新型コロナウイルスの騒ぎの最中、自分たちが生きている社会は脆いという実感を得た。そして、自分自身が頭の中で抱いてきた理想の暮らしや社会へ疑問が深まっている。
東日本大震災の時に地方へ移住した人がいるように、今回の新型コロナの影響によって、自分自身の暮らしを考え直す人は確実にいるだろう。
【現代社会は経済発展が終わると崩壊する】
西暦1500年時点で、世界における1人当たりの年間生産量は約550ドルで、総生産量は2500億ドルだった。それが現在では、1人当たり8800億ドル、総生産量では60兆ドルを超えている。

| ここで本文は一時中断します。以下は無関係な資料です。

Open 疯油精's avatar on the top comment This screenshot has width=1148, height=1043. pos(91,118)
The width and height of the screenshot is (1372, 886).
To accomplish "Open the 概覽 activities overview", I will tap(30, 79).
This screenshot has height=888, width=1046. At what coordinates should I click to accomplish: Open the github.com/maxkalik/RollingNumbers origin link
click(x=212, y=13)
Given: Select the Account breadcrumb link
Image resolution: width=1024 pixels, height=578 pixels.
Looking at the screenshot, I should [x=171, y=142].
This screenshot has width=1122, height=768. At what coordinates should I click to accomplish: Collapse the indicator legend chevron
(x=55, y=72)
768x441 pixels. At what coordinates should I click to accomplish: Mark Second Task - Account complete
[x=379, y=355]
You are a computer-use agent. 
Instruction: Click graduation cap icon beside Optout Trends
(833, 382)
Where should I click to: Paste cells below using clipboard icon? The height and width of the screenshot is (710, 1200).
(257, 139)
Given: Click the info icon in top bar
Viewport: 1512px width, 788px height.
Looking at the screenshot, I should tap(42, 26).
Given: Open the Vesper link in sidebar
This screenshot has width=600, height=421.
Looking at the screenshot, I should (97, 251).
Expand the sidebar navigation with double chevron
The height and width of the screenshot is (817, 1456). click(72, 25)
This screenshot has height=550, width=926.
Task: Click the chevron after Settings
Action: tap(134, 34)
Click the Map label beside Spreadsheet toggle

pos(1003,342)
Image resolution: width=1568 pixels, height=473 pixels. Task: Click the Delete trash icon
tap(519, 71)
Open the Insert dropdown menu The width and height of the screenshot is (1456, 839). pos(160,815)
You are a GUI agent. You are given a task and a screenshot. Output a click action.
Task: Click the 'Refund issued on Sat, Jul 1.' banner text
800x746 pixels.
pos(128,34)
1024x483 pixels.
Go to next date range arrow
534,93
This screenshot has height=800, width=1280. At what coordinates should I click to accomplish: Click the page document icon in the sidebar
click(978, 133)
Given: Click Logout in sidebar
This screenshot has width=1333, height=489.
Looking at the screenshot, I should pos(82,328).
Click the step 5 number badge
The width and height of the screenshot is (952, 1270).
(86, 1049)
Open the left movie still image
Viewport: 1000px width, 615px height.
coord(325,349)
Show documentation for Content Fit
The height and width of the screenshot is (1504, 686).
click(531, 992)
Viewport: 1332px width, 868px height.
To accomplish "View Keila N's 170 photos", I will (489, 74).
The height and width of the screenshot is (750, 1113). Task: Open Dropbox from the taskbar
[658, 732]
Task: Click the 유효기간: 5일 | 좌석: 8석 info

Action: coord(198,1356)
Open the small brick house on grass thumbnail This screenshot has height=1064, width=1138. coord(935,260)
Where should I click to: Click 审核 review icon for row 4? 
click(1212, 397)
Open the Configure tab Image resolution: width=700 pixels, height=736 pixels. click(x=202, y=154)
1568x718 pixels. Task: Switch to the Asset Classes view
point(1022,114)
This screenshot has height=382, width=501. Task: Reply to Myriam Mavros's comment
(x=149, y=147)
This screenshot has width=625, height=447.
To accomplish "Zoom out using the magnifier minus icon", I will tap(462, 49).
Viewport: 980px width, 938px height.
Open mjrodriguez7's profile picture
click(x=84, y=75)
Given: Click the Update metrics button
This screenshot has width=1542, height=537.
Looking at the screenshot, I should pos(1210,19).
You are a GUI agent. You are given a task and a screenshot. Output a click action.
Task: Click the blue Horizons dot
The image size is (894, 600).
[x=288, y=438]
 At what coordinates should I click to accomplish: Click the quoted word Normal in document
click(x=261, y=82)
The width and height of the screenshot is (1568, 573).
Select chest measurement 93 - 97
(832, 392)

急激なスピードで社会が成長する理由は、資本主義の構造にある。
とある事業家Aが10億円を売り上げたとする。経費が8億円かかったとしたら、手元には2億円が残る。資本主義の原則ではこの利益を再生産に回す義務がある。
2億円で設備投資をすることによって生産力を上げて、次年度はさらに15億円儲けることができるようにする。同じく経費が8億円かかったとしても、7億円の利益を手に入れることができる。この利益を再び生産の拡大に投資する。
結果として、社会の生産量は年を追うごとに増大する。
この生産の増大を支えるのが、現代の大量消費社会だ。
テレビCMをみれば購買意欲が掻き立てられ、通勤列車に貼られた広告を見ては、週末に行く旅行の計画を立てる。クリスマス・バレンタイン・父の日……終わってはやってくる特別な日のために、人々はプレゼントを買いに行く。
社会が経済成長(生産の拡大)をしていくために、消費者は生活のコストを上げる。贅沢への誘惑に負けることを余儀なくされる。
景気が良い(お金が回る)状態を作るために日銀はたびたび金融緩和を行なって銀行からお金を借りやすくし(利子率を下げる)、大量のお金を刷る。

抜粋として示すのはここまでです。